(Raw items)
· · · ·
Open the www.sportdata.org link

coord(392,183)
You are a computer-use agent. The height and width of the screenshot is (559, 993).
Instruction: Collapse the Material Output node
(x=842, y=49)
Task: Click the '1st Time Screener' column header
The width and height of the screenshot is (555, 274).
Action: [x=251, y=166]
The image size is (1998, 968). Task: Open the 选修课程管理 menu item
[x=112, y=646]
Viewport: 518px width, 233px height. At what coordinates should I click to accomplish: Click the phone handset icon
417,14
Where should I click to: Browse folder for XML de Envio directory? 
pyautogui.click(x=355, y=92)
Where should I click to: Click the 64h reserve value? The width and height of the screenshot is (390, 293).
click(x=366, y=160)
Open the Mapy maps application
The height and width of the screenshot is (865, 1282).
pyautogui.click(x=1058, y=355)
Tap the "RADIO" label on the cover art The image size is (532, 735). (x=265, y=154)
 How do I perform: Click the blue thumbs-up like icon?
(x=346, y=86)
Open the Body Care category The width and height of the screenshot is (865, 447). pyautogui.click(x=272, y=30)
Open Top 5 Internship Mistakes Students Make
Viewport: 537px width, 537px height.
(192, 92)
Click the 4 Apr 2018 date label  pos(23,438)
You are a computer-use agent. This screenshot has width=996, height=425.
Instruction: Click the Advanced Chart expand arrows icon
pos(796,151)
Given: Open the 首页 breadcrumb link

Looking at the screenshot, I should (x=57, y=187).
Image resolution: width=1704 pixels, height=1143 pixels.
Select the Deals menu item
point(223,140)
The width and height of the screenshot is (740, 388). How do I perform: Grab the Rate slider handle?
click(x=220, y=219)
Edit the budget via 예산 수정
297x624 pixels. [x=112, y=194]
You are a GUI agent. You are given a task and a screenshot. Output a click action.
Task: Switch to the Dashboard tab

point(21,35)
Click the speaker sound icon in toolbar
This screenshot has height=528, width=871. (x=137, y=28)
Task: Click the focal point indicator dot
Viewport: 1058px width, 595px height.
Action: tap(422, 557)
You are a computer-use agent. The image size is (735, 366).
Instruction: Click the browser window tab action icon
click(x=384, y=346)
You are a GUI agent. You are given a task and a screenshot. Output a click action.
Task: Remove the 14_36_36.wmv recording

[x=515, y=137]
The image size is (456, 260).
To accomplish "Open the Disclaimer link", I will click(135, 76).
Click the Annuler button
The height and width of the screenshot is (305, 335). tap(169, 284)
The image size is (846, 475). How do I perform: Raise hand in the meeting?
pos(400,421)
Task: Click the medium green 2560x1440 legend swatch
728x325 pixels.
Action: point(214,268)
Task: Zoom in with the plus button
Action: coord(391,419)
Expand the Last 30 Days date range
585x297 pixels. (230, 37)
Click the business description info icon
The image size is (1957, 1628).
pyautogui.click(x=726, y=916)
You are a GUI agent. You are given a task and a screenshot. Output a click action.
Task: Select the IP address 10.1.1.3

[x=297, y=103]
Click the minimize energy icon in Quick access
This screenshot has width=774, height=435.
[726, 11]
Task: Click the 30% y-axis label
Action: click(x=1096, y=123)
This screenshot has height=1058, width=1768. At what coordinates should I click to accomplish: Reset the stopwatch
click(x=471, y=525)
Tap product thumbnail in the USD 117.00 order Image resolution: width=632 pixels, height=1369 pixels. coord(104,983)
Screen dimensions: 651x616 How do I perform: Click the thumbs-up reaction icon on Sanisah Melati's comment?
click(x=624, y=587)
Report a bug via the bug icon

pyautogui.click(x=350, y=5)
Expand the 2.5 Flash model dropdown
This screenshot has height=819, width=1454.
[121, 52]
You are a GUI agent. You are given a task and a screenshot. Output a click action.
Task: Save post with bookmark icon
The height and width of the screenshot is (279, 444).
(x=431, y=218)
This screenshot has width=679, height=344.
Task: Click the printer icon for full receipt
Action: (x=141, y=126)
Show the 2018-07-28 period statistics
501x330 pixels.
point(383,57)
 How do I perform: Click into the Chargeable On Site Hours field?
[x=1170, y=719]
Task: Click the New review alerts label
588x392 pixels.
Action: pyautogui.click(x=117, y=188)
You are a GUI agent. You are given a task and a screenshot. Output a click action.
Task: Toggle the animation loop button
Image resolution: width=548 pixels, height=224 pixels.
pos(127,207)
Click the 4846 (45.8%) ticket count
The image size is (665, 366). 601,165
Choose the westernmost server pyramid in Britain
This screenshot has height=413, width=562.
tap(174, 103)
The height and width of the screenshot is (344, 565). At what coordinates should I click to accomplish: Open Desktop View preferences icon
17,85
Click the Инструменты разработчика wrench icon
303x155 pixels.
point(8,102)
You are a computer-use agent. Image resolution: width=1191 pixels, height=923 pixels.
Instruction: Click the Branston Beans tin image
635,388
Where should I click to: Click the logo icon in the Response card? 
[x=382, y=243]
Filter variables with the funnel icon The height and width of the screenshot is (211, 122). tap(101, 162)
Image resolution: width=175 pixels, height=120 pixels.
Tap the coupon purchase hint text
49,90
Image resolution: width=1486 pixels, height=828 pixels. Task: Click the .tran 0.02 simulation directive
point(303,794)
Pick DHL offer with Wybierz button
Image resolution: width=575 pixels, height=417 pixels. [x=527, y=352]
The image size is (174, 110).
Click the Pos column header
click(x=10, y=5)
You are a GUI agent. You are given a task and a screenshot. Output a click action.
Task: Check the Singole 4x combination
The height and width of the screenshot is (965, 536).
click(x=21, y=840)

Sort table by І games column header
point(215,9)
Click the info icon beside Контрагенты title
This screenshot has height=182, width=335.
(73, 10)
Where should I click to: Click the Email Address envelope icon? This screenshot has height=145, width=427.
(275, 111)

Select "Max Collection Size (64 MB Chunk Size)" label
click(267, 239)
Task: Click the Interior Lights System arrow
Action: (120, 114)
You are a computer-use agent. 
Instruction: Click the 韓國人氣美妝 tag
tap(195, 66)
· · · ·
__Work to do__:
Lay out the lines of the items above as a numbered list, leaving out blank lines. Begin at the line that has "The width and height of the screenshot is (740, 388)." and stop after the line that has "[x=297, y=103]".

__Output of the task__:
1. The width and height of the screenshot is (740, 388). How do I perform: Grab the Rate slider handle?
2. click(x=220, y=219)
3. Edit the budget via 예산 수정
4. 297x624 pixels. [x=112, y=194]
5. You are a GUI agent. You are given a task and a screenshot. Output a click action.
6. Task: Switch to the Dashboard tab
7. point(21,35)
8. Click the speaker sound icon in toolbar
9. This screenshot has height=528, width=871. (x=137, y=28)
10. Task: Click the focal point indicator dot
11. Viewport: 1058px width, 595px height.
12. Action: tap(422, 557)
13. You are a computer-use agent. The image size is (735, 366).
14. Instruction: Click the browser window tab action icon
15. click(x=384, y=346)
16. You are a GUI agent. You are given a task and a screenshot. Output a click action.
17. Task: Remove the 14_36_36.wmv recording
18. [x=515, y=137]
19. The image size is (456, 260).
20. To accomplish "Open the Disclaimer link", I will click(135, 76).
21. Click the Annuler button
22. The height and width of the screenshot is (305, 335). tap(169, 284)
23. The image size is (846, 475). How do I perform: Raise hand in the meeting?
24. pos(400,421)
25. Task: Click the medium green 2560x1440 legend swatch
26. 728x325 pixels.
27. Action: point(214,268)
28. Task: Zoom in with the plus button
29. Action: coord(391,419)
30. Expand the Last 30 Days date range
31. 585x297 pixels. (230, 37)
32. Click the business description info icon
33. The image size is (1957, 1628).
34. pyautogui.click(x=726, y=916)
35. You are a GUI agent. You are given a task and a screenshot. Output a click action.
36. Task: Select the IP address 10.1.1.3
37. [x=297, y=103]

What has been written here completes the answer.